__PROBLEM DETAILS__
Go through the listing below. Copy each line that has the string "computer".
####
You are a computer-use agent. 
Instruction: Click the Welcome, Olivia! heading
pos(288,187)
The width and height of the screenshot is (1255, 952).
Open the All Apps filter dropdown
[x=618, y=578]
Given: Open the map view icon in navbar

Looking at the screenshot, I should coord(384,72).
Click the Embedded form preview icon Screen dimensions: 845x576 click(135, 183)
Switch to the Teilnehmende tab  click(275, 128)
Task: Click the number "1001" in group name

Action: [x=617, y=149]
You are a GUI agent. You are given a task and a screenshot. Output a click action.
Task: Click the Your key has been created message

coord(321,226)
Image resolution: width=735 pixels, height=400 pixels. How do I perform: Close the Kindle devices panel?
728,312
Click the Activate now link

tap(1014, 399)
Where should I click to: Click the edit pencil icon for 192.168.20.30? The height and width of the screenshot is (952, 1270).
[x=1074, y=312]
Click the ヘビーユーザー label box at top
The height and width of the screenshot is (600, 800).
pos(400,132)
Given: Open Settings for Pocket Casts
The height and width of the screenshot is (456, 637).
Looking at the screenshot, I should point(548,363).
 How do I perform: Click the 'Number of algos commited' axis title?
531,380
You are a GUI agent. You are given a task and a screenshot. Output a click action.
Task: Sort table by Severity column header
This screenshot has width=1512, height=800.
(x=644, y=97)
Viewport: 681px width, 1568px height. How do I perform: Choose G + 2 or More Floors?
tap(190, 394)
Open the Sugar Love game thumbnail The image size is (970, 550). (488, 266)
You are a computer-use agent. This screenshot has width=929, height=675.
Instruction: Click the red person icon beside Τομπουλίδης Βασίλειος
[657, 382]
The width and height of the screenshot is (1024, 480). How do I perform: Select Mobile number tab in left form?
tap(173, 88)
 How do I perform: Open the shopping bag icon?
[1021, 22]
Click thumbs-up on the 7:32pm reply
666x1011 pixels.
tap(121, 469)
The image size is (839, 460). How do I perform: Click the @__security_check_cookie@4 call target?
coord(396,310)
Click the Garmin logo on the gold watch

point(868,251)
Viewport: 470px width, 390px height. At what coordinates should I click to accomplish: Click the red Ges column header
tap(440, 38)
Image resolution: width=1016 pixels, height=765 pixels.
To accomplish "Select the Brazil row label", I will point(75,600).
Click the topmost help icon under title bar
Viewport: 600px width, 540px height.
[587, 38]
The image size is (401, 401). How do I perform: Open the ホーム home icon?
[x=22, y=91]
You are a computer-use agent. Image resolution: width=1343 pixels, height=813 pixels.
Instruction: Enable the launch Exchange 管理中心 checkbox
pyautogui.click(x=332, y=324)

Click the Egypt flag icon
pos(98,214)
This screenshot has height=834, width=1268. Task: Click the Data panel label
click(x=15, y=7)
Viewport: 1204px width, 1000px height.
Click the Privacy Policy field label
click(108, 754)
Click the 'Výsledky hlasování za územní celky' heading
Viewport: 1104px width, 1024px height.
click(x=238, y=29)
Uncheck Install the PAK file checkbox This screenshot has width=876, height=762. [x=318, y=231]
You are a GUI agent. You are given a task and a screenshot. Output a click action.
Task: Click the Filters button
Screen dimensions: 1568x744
####
__TASK RESULT__
You are a computer-use agent. 
You are a computer-use agent. This screenshot has width=929, height=675.
You are a computer-use agent. Image resolution: width=1343 pixels, height=813 pixels.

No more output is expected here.